Task input
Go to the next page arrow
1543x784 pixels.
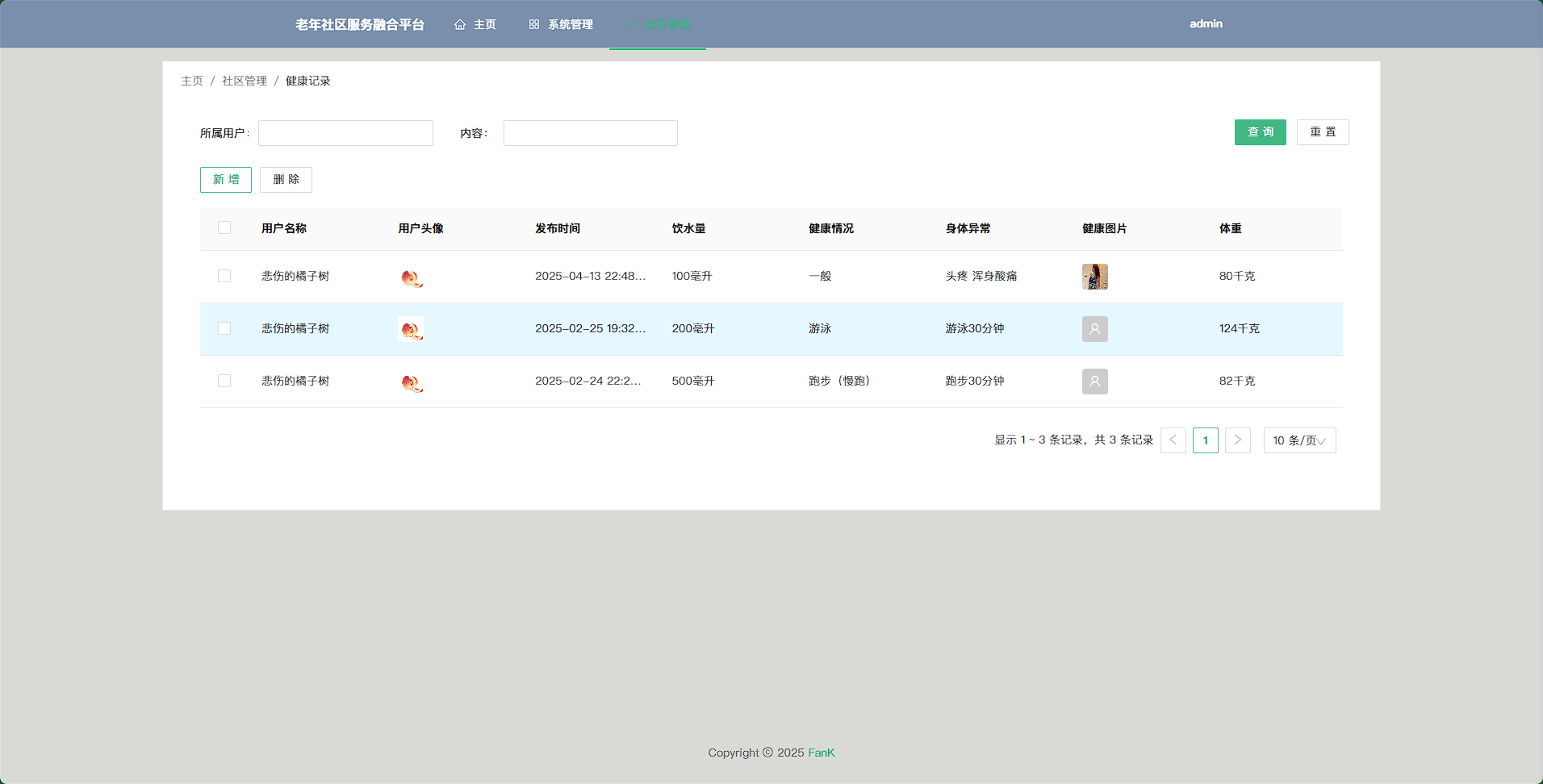(1237, 440)
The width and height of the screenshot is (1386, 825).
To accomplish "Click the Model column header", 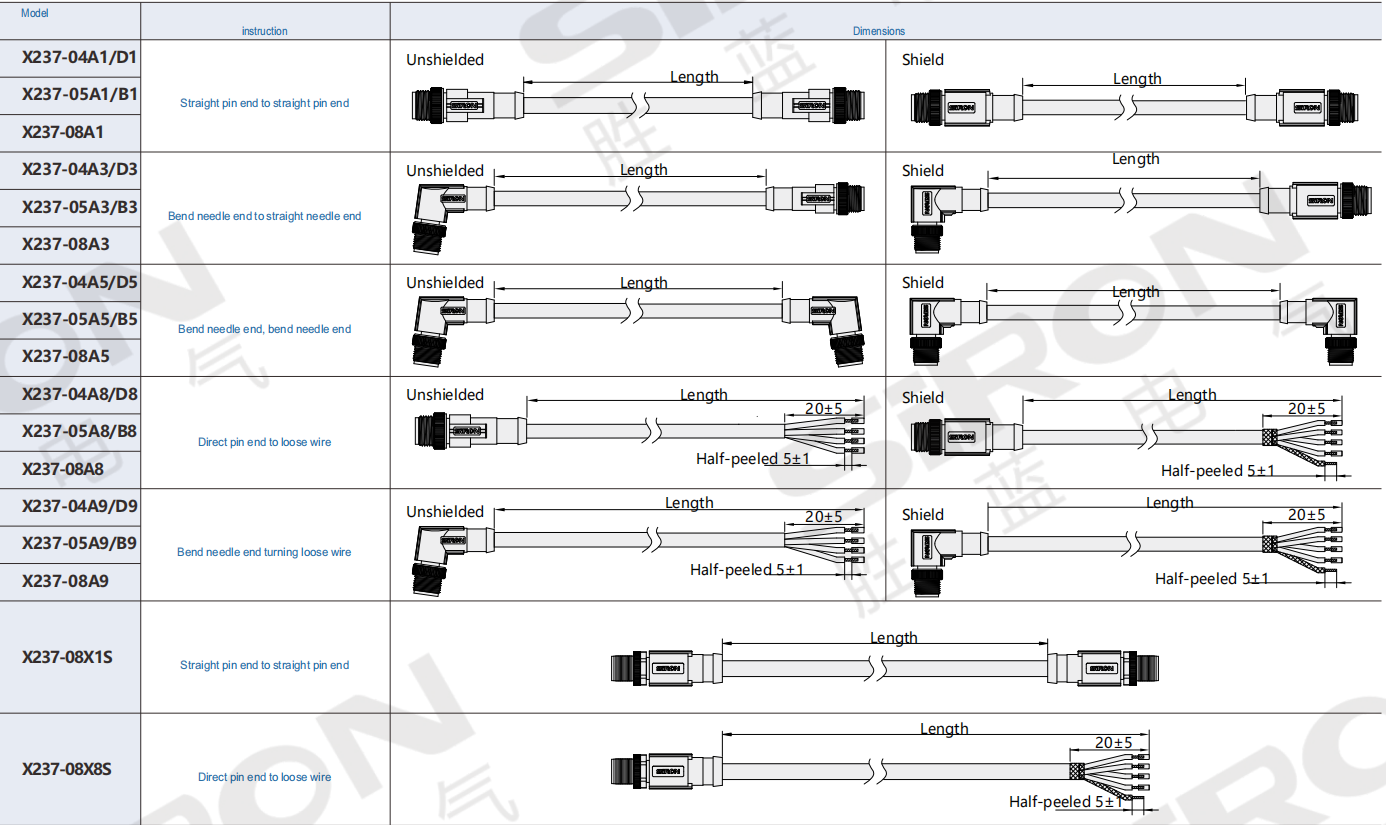I will (x=34, y=13).
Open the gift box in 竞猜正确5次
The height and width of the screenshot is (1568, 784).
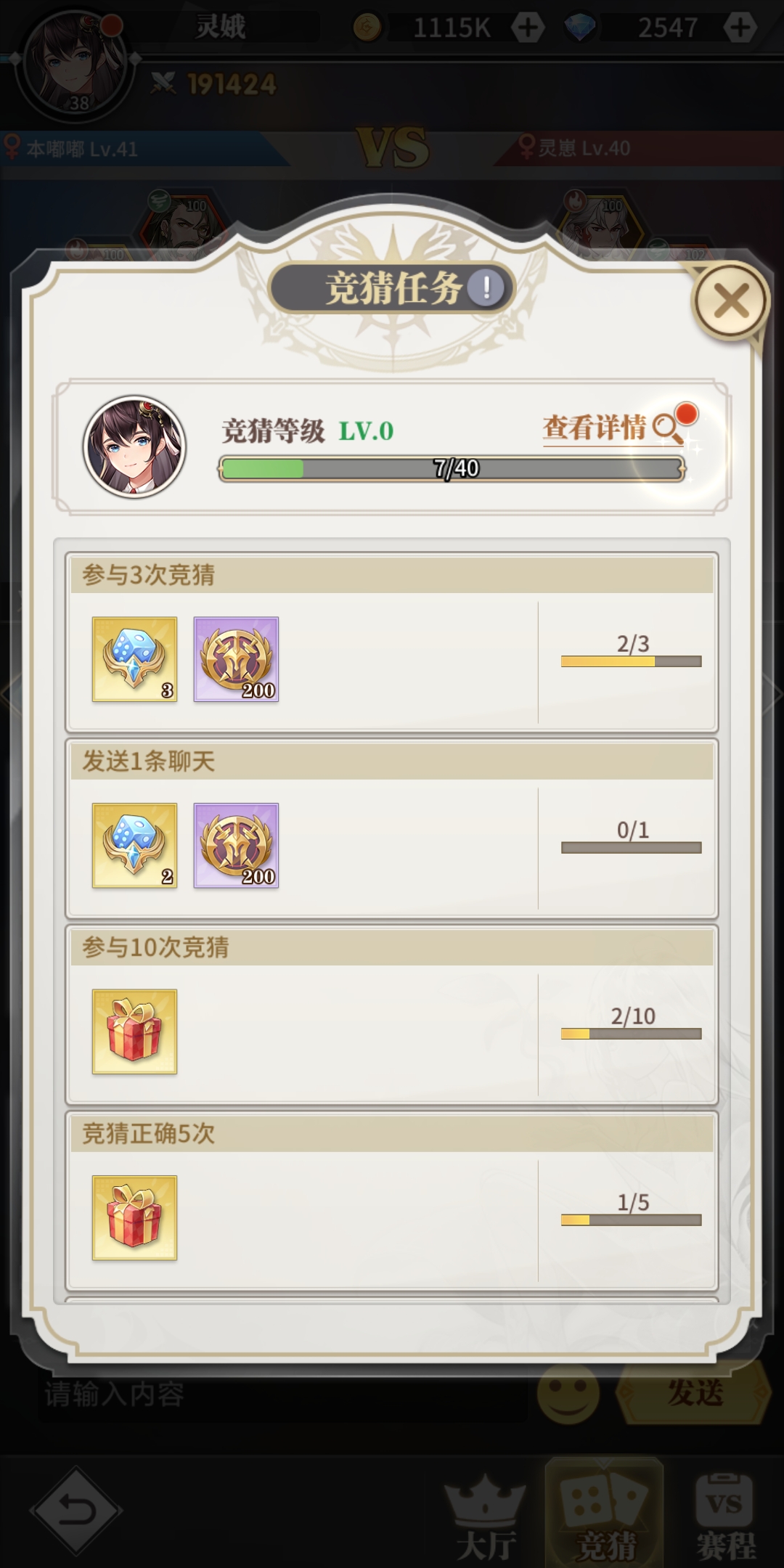(x=134, y=1217)
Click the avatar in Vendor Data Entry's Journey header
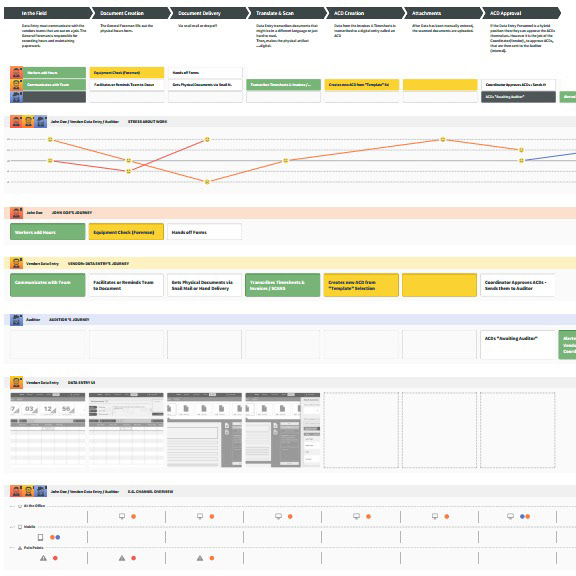Screen dimensions: 576x576 16,263
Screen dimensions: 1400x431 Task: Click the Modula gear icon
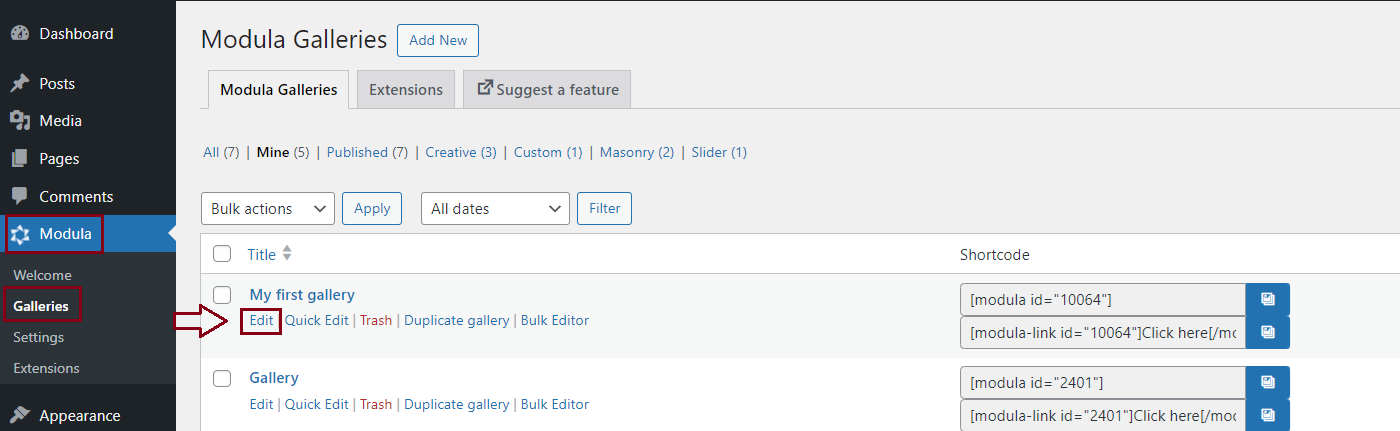[20, 235]
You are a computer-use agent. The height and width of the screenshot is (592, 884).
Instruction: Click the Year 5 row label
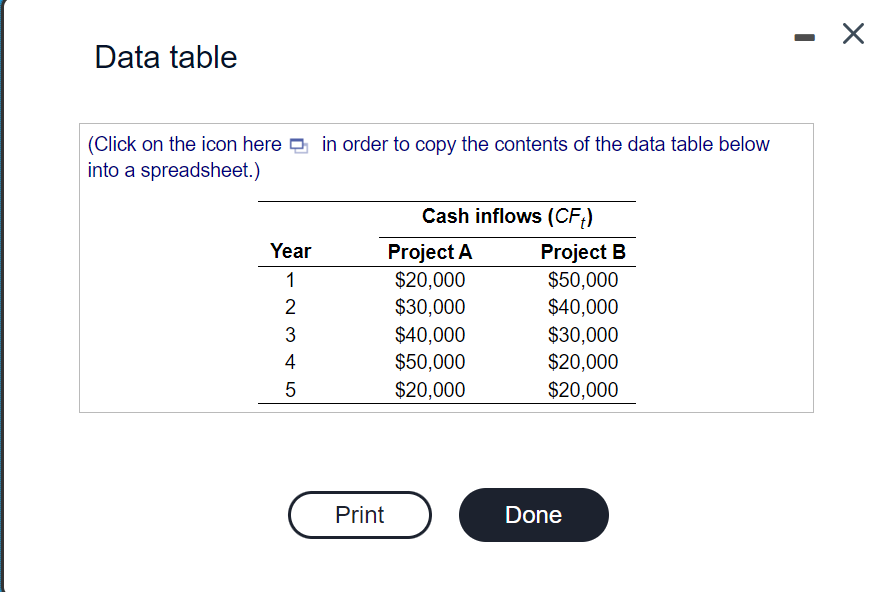coord(290,390)
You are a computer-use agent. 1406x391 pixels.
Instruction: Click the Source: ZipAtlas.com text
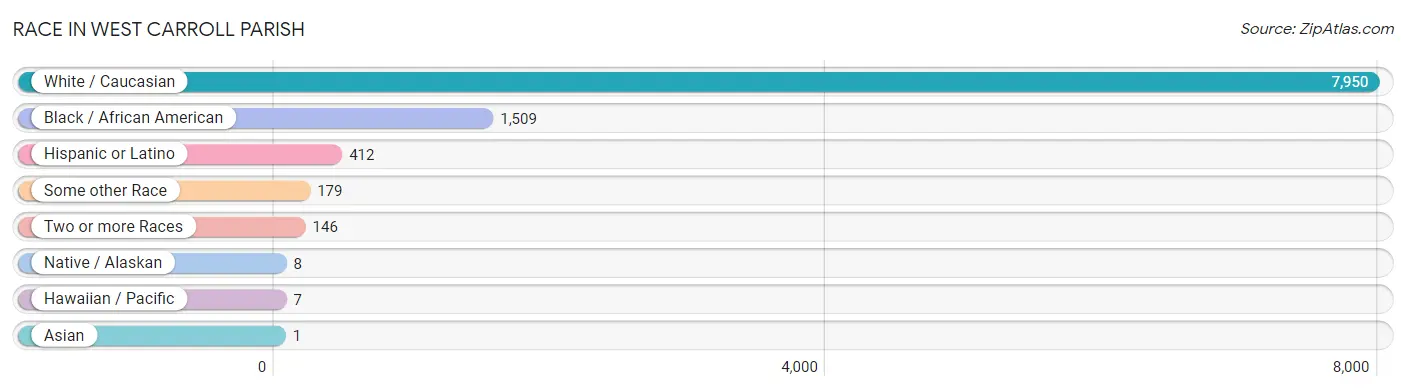click(1317, 28)
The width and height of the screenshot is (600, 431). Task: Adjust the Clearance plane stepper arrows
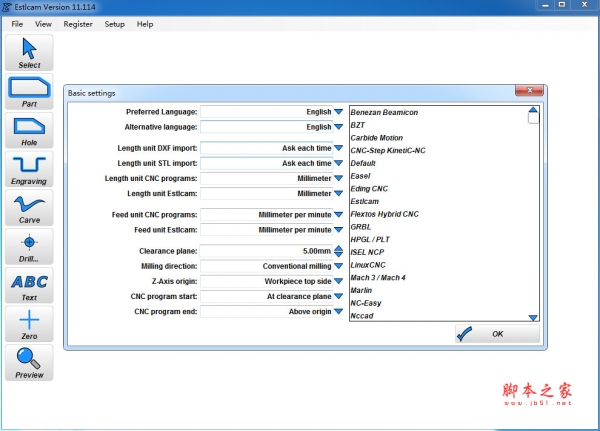point(338,252)
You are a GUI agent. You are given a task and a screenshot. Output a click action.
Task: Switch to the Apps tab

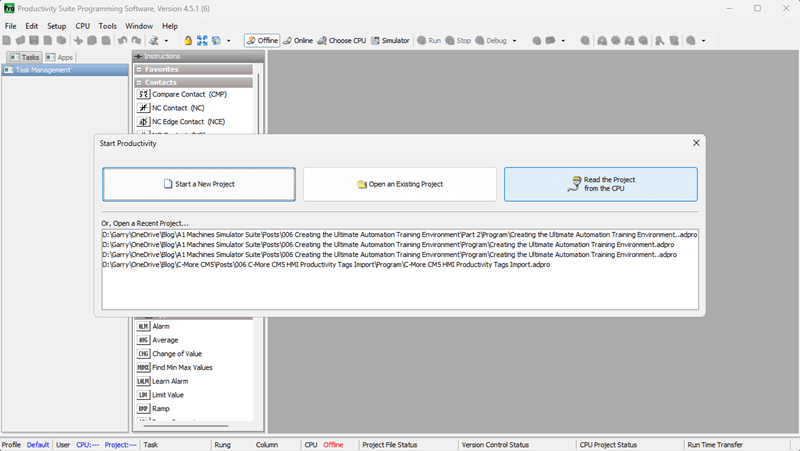pyautogui.click(x=59, y=58)
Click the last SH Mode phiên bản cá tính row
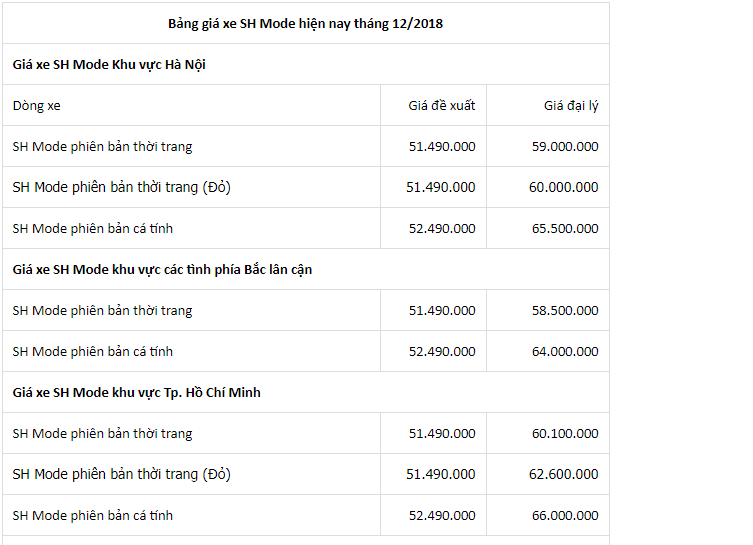This screenshot has width=753, height=545. coord(306,516)

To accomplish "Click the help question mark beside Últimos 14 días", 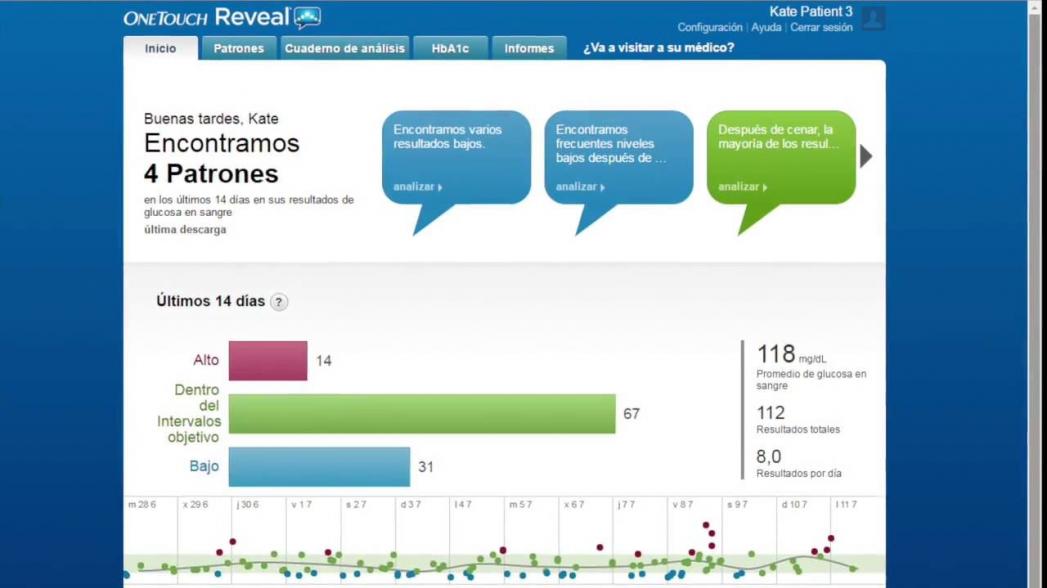I will tap(279, 302).
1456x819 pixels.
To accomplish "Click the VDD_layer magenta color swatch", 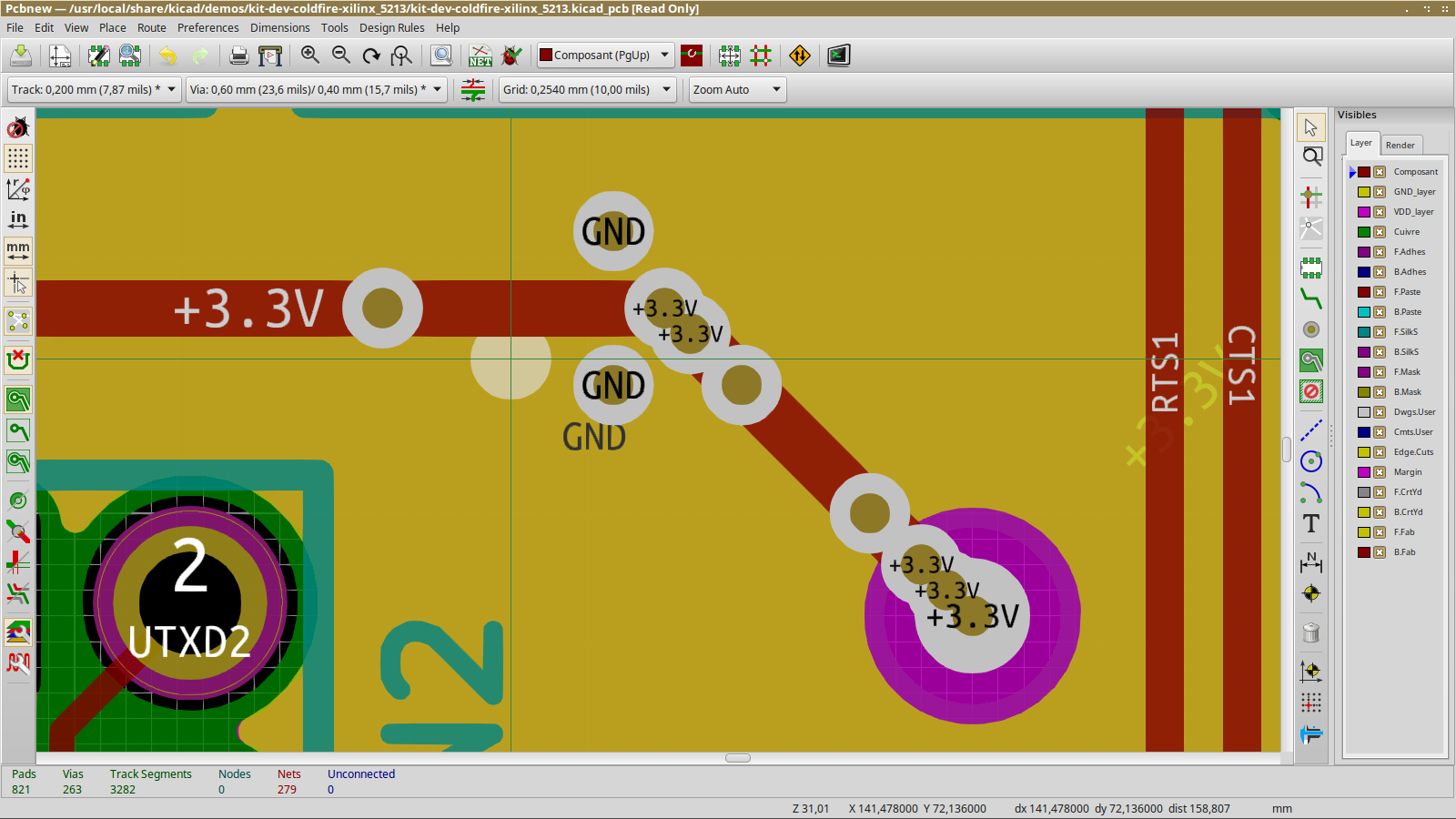I will (x=1363, y=212).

Work required
Everything above from the line containing "You are a computer-use agent. The" down to the line containing "You are a GUI" is to be duplicated exactly, both lines included, and the pictures are to be omitted.

Exercise result
You are a computer-use agent. The height and width of the screenshot is (592, 884).
Instruction: Click the Year 5 row label
coord(290,390)
You are a computer-use agent. 1406x391 pixels.
Instruction: Click the Source: ZipAtlas.com text
click(1317, 28)
The width and height of the screenshot is (600, 431). Task: Adjust the Clearance plane stepper arrows
point(338,252)
You are a GUI agent. You are given a task and a screenshot. Output a click action.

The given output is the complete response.